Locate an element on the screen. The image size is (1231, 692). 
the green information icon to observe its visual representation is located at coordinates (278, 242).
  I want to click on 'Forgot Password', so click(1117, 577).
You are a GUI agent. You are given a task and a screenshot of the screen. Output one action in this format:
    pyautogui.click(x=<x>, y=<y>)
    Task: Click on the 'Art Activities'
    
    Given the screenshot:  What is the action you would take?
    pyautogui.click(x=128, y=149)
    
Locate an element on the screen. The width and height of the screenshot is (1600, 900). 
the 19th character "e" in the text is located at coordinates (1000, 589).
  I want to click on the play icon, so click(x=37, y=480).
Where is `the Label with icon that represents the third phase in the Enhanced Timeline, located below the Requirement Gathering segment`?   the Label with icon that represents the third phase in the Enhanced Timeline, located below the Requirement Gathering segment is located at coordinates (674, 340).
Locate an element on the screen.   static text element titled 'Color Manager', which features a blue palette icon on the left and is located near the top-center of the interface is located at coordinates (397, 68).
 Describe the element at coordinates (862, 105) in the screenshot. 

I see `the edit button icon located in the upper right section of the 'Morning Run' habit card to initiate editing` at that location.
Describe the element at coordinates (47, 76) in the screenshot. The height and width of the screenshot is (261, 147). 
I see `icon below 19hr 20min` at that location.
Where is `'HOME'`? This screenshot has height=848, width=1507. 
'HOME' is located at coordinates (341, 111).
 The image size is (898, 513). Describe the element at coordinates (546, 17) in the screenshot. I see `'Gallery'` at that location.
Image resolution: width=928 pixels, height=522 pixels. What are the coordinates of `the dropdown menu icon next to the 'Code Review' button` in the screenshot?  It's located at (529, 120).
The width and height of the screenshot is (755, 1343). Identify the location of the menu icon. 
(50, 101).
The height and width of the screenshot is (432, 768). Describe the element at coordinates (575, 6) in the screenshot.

:::

Copy every record above word for word, keeping each line and its spacing unchanged.

• Solution to the exercise:
Locate an element on the screen. The image size is (1231, 692). 
the green information icon to observe its visual representation is located at coordinates (278, 242).
  I want to click on 'Forgot Password', so click(1117, 577).
You are a GUI agent. You are given a task and a screenshot of the screen. Output one action in this format:
    pyautogui.click(x=<x>, y=<y>)
    Task: Click on the 'Art Activities'
    
    Given the screenshot:  What is the action you would take?
    pyautogui.click(x=128, y=149)
    
Locate an element on the screen. The width and height of the screenshot is (1600, 900). 
the 19th character "e" in the text is located at coordinates (1000, 589).
  I want to click on the play icon, so click(x=37, y=480).
Where is `the Label with icon that represents the third phase in the Enhanced Timeline, located below the Requirement Gathering segment`?   the Label with icon that represents the third phase in the Enhanced Timeline, located below the Requirement Gathering segment is located at coordinates (674, 340).
Locate an element on the screen.   static text element titled 'Color Manager', which features a blue palette icon on the left and is located near the top-center of the interface is located at coordinates (397, 68).
 Describe the element at coordinates (862, 105) in the screenshot. 

I see `the edit button icon located in the upper right section of the 'Morning Run' habit card to initiate editing` at that location.
Describe the element at coordinates (47, 76) in the screenshot. The height and width of the screenshot is (261, 147). 
I see `icon below 19hr 20min` at that location.
Where is `'HOME'`? This screenshot has height=848, width=1507. 
'HOME' is located at coordinates (341, 111).
 The image size is (898, 513). Describe the element at coordinates (546, 17) in the screenshot. I see `'Gallery'` at that location.
Image resolution: width=928 pixels, height=522 pixels. What are the coordinates of `the dropdown menu icon next to the 'Code Review' button` in the screenshot?  It's located at (529, 120).
The width and height of the screenshot is (755, 1343). Identify the location of the menu icon. 
(50, 101).
The height and width of the screenshot is (432, 768). Describe the element at coordinates (575, 6) in the screenshot.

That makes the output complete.